Art was always my companion; paints, brushes, easel (wow) and canvases filled my flat... Fighting for space with the gothic splendour of torn fabrics attached to walls; black (or green) clothing, studs and a heavy mix of Kate Bush. As the locations changed and the clothes varied, my silent loyal companion waited ready to greet me when I returned home from yet another successful stress filled day at work.
Let's now jump ahead to that time when this entire balanced imbalance, tipped over for good.
Certain events hit as a personal tsunami; obliterating my world and it's crucial strategy for safety. A prolonged vicious assault on everything I'd built (including me) left me sat consumed by the loss.
What I didn't see for quite some time, was the pencil, brush and eraser poking out from beneath the rubble.
After a lot of desperation and equal measure resilience, I am where I am today; still healing, still hurting but with the most precious unexpected gift...
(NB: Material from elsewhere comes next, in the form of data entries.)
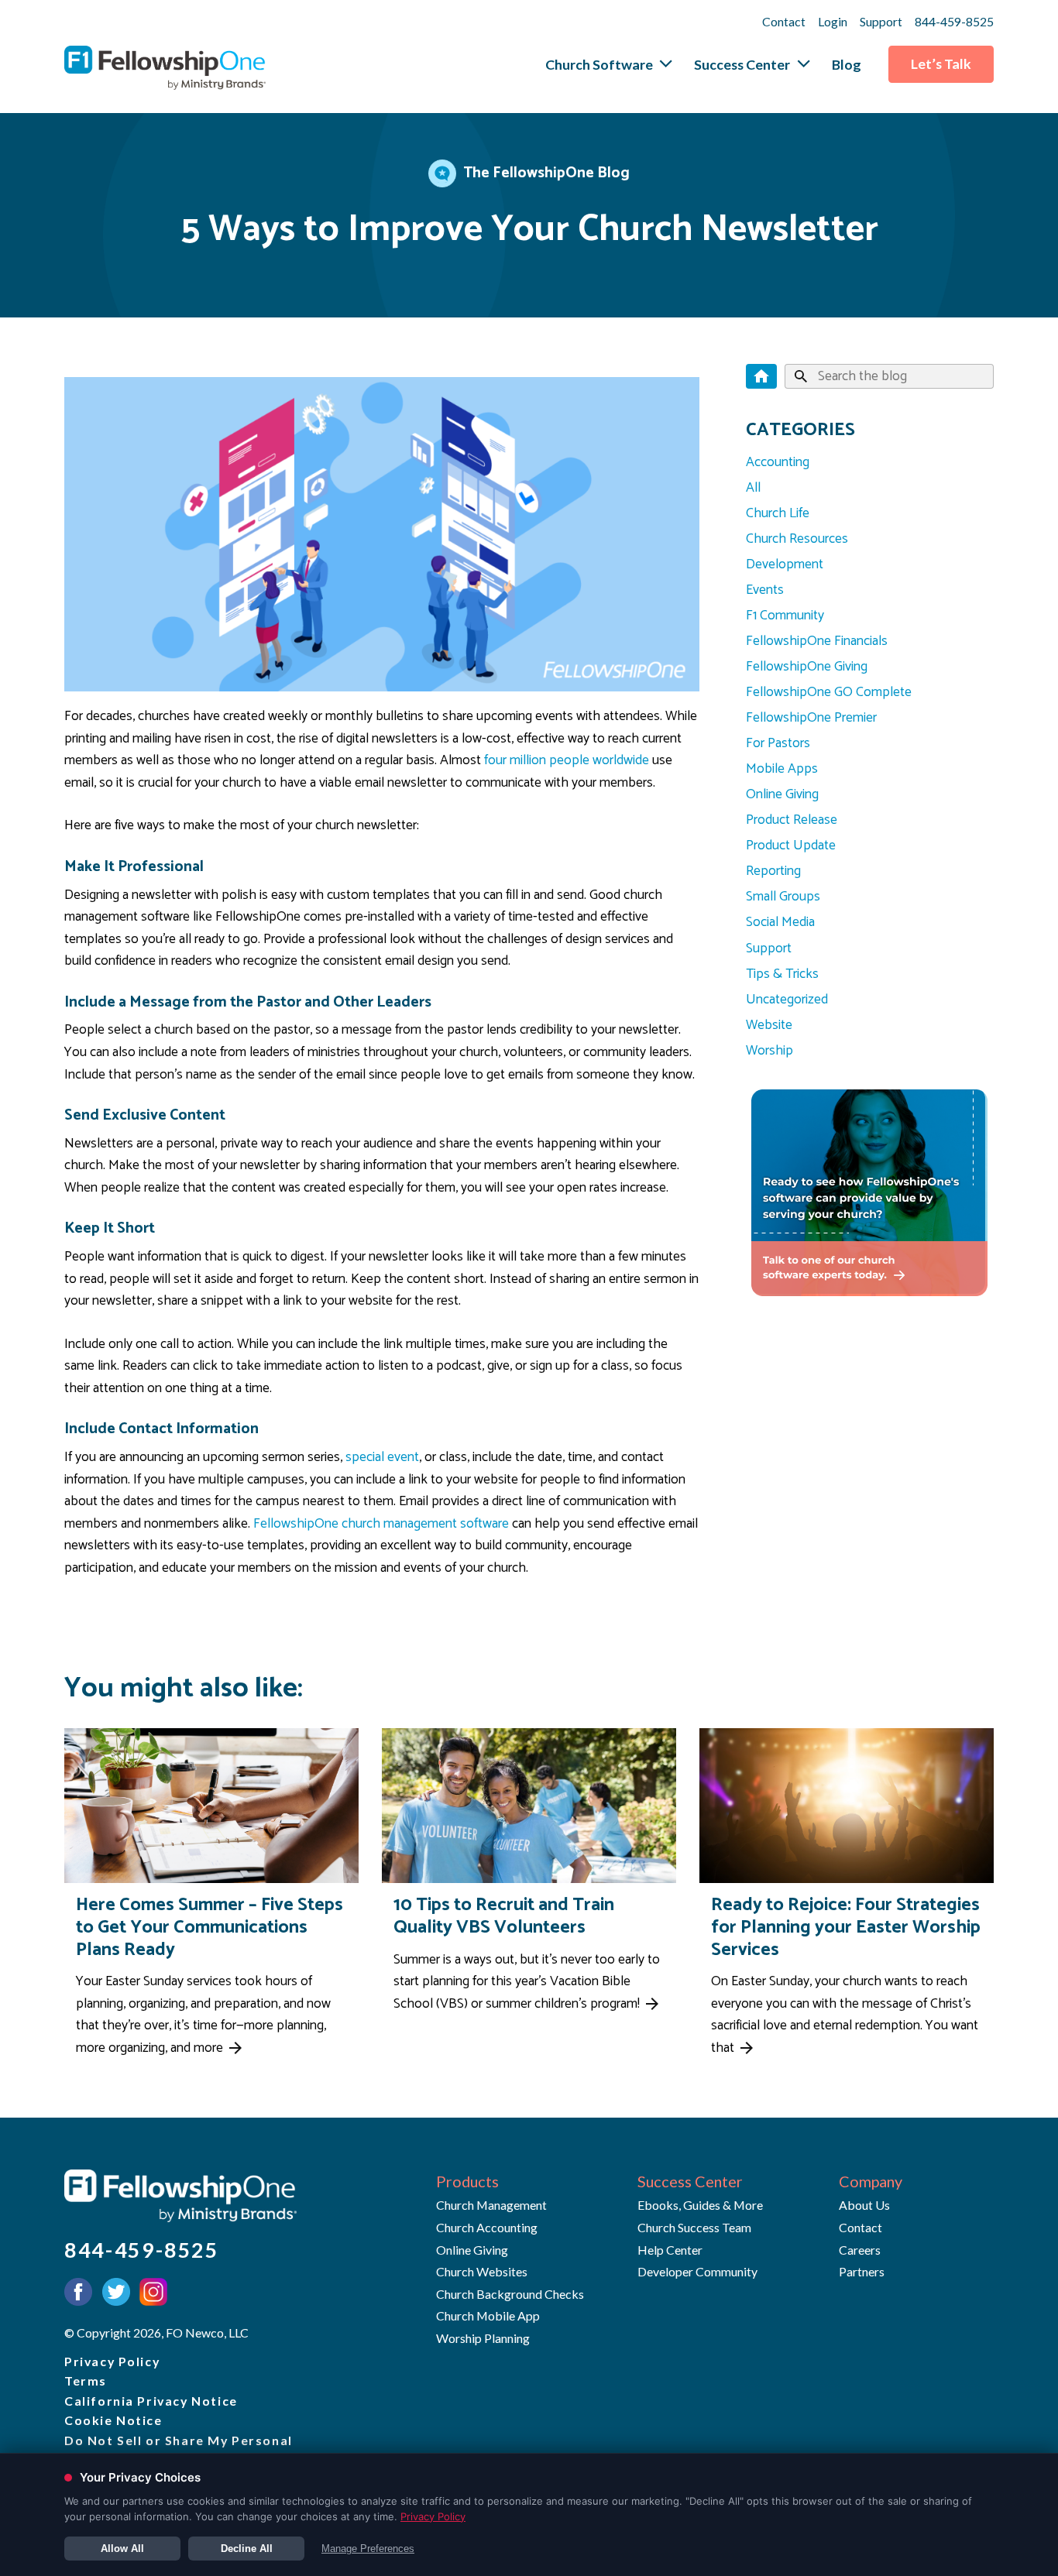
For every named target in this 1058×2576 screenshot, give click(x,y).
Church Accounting (487, 2227)
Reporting (773, 871)
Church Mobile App (488, 2315)
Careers (860, 2249)
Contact (784, 21)
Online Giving (782, 794)
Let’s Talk (941, 63)
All (753, 487)
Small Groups (783, 896)
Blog (846, 64)
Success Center (742, 64)
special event (382, 1457)
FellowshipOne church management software (381, 1523)
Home (761, 376)
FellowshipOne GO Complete (829, 692)
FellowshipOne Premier (811, 717)
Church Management (491, 2204)
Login (832, 21)
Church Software (599, 64)
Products (467, 2181)
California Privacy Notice (151, 2400)
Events (765, 590)
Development (784, 564)
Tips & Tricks (782, 974)
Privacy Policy (112, 2361)
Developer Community (697, 2271)
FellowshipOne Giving (806, 666)
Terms (85, 2380)
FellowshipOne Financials (817, 641)
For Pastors (778, 743)
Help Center (669, 2249)
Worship (769, 1050)
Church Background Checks (510, 2293)
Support (881, 21)
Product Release (791, 820)
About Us (864, 2204)
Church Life (777, 513)
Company (870, 2181)
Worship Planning (483, 2338)
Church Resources (797, 539)
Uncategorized (787, 999)
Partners (862, 2271)
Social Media (780, 922)
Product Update (791, 845)
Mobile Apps (782, 768)
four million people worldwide (566, 760)
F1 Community (785, 615)
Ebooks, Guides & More (700, 2204)
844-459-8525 (954, 21)
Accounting (777, 462)
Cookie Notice (113, 2420)
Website (769, 1025)
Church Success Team (694, 2227)
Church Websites (481, 2271)
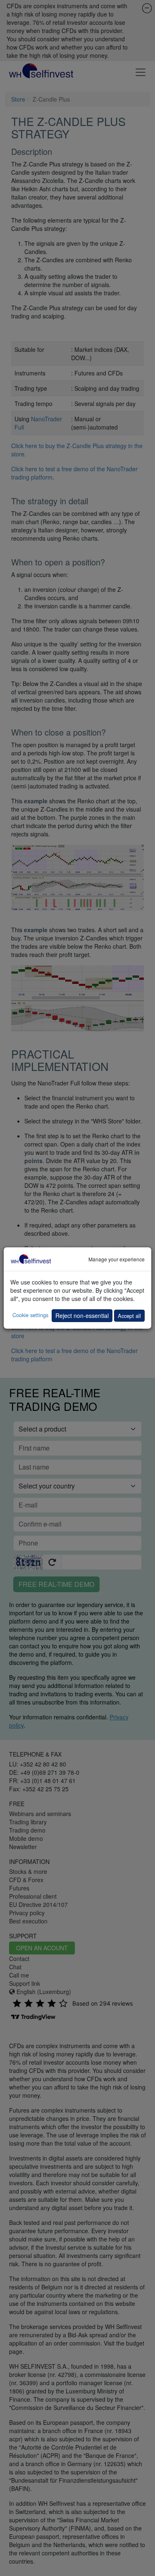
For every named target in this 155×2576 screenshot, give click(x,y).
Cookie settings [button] (30, 1315)
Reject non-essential (82, 1315)
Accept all (129, 1316)
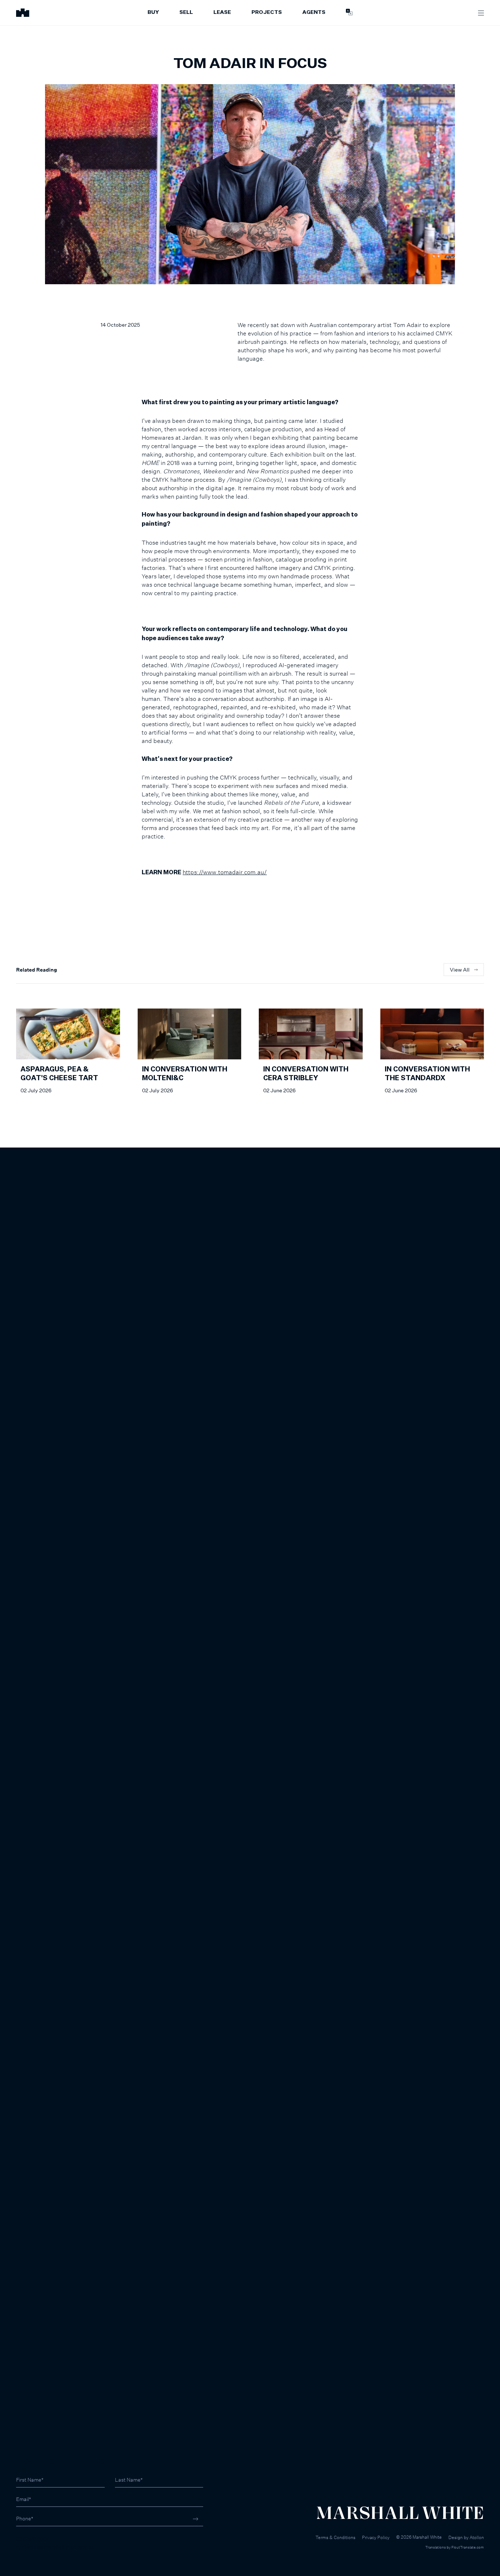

Yes I know that's what you were all expecting, and you'd be right to an extent. However, not simply art...this was...is MY art; lifelong companions finding each other properly for the first time.
'We' now know each other to greater depths than ever imagined possible before. 'We' communicate clearer and more often; 'we' understand each more often than not.
And...beyond all of that; beyond that precious gift of self survival...MY art also become YOUR art; and when I hear from others who have been given strength or rejuvination or an emotional lift, as a result of my art....
Was most probably always meant to be the primary means of how and where I fit into this world. It was probably how I was always supposed to present myself to this world. The years since this transformation have been tricky to say the least! Sharing a fundamental part of yourself comes with huge potential for rejection (and there has obviously been both rejection; protectionism and ego's to contend with) however, art and I had a finely tuned strategy... distance keeps you safe; art and I worked quietly, silently and safely tucked away at home. An almost reclusive life where I could tend the deepest wounds whilst nurturing my lifeline which ultimately became MY art.
Drip by drip by drip, I slowly and tentatively shared My art to the world outside my door (never inside it I hasten to add!).
Drip by drip I became aware of the world outside my door engaging with My art.
Slowly and oh so very carefully I start to reveal the person behind My art.
And so, now I understand that not only am I my art but My art is me...and that that's okay,
They are becoming self-sufficient and funnily enough...the unity seems to bring acceptance....
My art, quite literally, saved my life.